_WHAT TO WORK ON_: The answer must be an exact copy of every entry.

[Dataset entries]
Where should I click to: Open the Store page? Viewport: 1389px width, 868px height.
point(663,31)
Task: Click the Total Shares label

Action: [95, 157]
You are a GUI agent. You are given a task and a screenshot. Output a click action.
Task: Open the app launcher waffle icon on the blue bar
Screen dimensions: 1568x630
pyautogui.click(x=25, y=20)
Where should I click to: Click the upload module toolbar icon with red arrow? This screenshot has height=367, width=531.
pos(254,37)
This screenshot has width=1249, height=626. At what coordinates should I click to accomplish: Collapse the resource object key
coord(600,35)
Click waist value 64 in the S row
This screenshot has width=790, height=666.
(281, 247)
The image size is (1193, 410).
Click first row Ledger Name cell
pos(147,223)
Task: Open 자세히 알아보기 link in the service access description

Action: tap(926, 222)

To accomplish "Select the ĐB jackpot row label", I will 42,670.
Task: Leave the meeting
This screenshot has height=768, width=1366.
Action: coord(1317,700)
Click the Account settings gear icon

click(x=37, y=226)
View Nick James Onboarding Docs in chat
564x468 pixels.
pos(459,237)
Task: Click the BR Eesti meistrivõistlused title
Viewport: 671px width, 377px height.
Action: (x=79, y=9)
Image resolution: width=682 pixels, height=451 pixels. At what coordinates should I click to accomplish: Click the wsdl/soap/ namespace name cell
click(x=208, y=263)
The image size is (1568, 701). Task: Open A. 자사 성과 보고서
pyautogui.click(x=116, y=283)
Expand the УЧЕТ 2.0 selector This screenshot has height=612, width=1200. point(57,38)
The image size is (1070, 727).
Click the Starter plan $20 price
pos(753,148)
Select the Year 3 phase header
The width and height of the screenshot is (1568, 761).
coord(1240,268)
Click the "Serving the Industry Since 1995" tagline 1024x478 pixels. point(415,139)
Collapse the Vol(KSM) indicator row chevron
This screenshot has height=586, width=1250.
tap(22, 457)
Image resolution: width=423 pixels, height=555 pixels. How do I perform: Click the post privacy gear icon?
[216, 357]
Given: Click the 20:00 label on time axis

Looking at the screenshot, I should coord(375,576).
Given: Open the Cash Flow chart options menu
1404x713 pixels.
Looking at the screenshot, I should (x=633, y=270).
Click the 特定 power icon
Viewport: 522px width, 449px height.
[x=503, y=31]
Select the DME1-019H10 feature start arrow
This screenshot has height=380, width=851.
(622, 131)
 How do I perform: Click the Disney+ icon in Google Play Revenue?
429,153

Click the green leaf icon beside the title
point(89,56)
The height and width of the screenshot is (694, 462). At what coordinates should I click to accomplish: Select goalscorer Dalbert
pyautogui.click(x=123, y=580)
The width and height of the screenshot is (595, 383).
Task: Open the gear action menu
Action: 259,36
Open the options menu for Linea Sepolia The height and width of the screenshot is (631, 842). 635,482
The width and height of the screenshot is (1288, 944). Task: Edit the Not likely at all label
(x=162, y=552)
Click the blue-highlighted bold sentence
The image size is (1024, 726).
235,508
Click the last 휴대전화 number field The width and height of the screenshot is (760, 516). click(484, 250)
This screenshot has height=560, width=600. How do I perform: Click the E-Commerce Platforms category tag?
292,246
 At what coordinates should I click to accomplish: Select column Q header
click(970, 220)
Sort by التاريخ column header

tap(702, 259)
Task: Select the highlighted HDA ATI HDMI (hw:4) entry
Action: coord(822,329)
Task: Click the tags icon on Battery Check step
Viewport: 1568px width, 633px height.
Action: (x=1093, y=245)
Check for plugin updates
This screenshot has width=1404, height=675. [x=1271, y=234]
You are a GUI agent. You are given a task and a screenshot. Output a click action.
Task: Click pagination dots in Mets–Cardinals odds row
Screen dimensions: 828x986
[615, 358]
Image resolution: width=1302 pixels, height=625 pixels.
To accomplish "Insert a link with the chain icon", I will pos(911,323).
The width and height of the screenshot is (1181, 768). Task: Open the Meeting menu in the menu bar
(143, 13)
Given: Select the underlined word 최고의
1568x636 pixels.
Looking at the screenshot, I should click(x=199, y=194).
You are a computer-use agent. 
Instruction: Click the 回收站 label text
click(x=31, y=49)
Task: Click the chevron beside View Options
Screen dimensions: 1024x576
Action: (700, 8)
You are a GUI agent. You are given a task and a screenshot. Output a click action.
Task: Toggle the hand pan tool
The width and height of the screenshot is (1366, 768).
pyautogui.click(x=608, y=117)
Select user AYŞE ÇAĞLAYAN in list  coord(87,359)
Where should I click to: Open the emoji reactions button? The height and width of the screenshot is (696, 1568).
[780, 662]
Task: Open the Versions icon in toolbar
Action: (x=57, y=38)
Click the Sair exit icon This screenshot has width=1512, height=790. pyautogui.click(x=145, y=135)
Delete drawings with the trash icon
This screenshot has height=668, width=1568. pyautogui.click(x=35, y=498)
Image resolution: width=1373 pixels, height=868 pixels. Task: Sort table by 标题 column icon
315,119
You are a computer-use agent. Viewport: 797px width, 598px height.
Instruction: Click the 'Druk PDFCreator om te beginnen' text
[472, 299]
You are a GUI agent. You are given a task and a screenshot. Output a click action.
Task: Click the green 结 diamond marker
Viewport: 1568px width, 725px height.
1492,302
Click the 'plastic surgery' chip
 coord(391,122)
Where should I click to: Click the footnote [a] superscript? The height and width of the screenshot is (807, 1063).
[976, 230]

_RESPONSE TO THIS TASK_:
Where should I click to: Open the Store page? Viewport: 1389px width, 868px height.
point(663,31)
Task: Click the Total Shares label

Action: [95, 157]
You are a GUI agent. You are given a task and a screenshot. Output a click action.
Task: Open the app launcher waffle icon on the blue bar
Screen dimensions: 1568x630
pyautogui.click(x=25, y=20)
Where should I click to: Click the upload module toolbar icon with red arrow? This screenshot has height=367, width=531.
pos(254,37)
This screenshot has width=1249, height=626. At what coordinates should I click to accomplish: Collapse the resource object key
coord(600,35)
Click waist value 64 in the S row
This screenshot has width=790, height=666.
(281, 247)
The image size is (1193, 410).
Click first row Ledger Name cell
pos(147,223)
Task: Open 자세히 알아보기 link in the service access description

Action: tap(926, 222)

To accomplish "Select the ĐB jackpot row label", I will 42,670.
Task: Leave the meeting
This screenshot has height=768, width=1366.
Action: coord(1317,700)
Click the Account settings gear icon

click(x=37, y=226)
View Nick James Onboarding Docs in chat
564x468 pixels.
pos(459,237)
Task: Click the BR Eesti meistrivõistlused title
Viewport: 671px width, 377px height.
Action: (x=79, y=9)
Image resolution: width=682 pixels, height=451 pixels. At what coordinates should I click to accomplish: Click the wsdl/soap/ namespace name cell
click(x=208, y=263)
The image size is (1568, 701). Task: Open A. 자사 성과 보고서
pyautogui.click(x=116, y=283)
Expand the УЧЕТ 2.0 selector This screenshot has height=612, width=1200. point(57,38)
The image size is (1070, 727).
Click the Starter plan $20 price
pos(753,148)
Select the Year 3 phase header
The width and height of the screenshot is (1568, 761).
coord(1240,268)
Click the "Serving the Industry Since 1995" tagline 1024x478 pixels. point(415,139)
Collapse the Vol(KSM) indicator row chevron
This screenshot has height=586, width=1250.
tap(22, 457)
Image resolution: width=423 pixels, height=555 pixels. How do I perform: Click the post privacy gear icon?
[216, 357]
Given: Click the 20:00 label on time axis

Looking at the screenshot, I should coord(375,576).
Given: Open the Cash Flow chart options menu
1404x713 pixels.
Looking at the screenshot, I should (x=633, y=270).
Click the 特定 power icon
Viewport: 522px width, 449px height.
[x=503, y=31]
Select the DME1-019H10 feature start arrow
This screenshot has height=380, width=851.
(622, 131)
 How do I perform: Click the Disney+ icon in Google Play Revenue?
429,153

Click the green leaf icon beside the title
point(89,56)
The height and width of the screenshot is (694, 462). At what coordinates should I click to accomplish: Select goalscorer Dalbert
pyautogui.click(x=123, y=580)
The width and height of the screenshot is (595, 383).
Task: Open the gear action menu
Action: 259,36
Open the options menu for Linea Sepolia The height and width of the screenshot is (631, 842). 635,482
The width and height of the screenshot is (1288, 944). Task: Edit the Not likely at all label
(x=162, y=552)
Click the blue-highlighted bold sentence
The image size is (1024, 726).
235,508
Click the last 휴대전화 number field The width and height of the screenshot is (760, 516). click(484, 250)
This screenshot has height=560, width=600. How do I perform: Click the E-Commerce Platforms category tag?
292,246
 At what coordinates should I click to accomplish: Select column Q header
click(970, 220)
Sort by التاريخ column header

tap(702, 259)
Task: Select the highlighted HDA ATI HDMI (hw:4) entry
Action: coord(822,329)
Task: Click the tags icon on Battery Check step
Viewport: 1568px width, 633px height.
Action: (x=1093, y=245)
Check for plugin updates
This screenshot has width=1404, height=675. [x=1271, y=234]
You are a GUI agent. You are given a task and a screenshot. Output a click action.
Task: Click pagination dots in Mets–Cardinals odds row
Screen dimensions: 828x986
[615, 358]
Image resolution: width=1302 pixels, height=625 pixels.
To accomplish "Insert a link with the chain icon", I will pos(911,323).
The width and height of the screenshot is (1181, 768). Task: Open the Meeting menu in the menu bar
(143, 13)
Given: Select the underlined word 최고의
1568x636 pixels.
Looking at the screenshot, I should click(x=199, y=194).
You are a computer-use agent. 
Instruction: Click the 回收站 label text
click(x=31, y=49)
Task: Click the chevron beside View Options
Screen dimensions: 1024x576
Action: (700, 8)
You are a GUI agent. You are given a task and a screenshot. Output a click action.
Task: Toggle the hand pan tool
The width and height of the screenshot is (1366, 768).
pyautogui.click(x=608, y=117)
Select user AYŞE ÇAĞLAYAN in list  coord(87,359)
Where should I click to: Open the emoji reactions button? The height and width of the screenshot is (696, 1568).
[780, 662]
Task: Open the Versions icon in toolbar
Action: (x=57, y=38)
Click the Sair exit icon This screenshot has width=1512, height=790. pyautogui.click(x=145, y=135)
Delete drawings with the trash icon
This screenshot has height=668, width=1568. pyautogui.click(x=35, y=498)
Image resolution: width=1373 pixels, height=868 pixels. Task: Sort table by 标题 column icon
315,119
You are a computer-use agent. Viewport: 797px width, 598px height.
Instruction: Click the 'Druk PDFCreator om te beginnen' text
[472, 299]
You are a GUI agent. You are given a task and a screenshot. Output a click action.
Task: Click the green 结 diamond marker
Viewport: 1568px width, 725px height.
1492,302
Click the 'plastic surgery' chip
 coord(391,122)
Where should I click to: Click the footnote [a] superscript? The height and width of the screenshot is (807, 1063).
[976, 230]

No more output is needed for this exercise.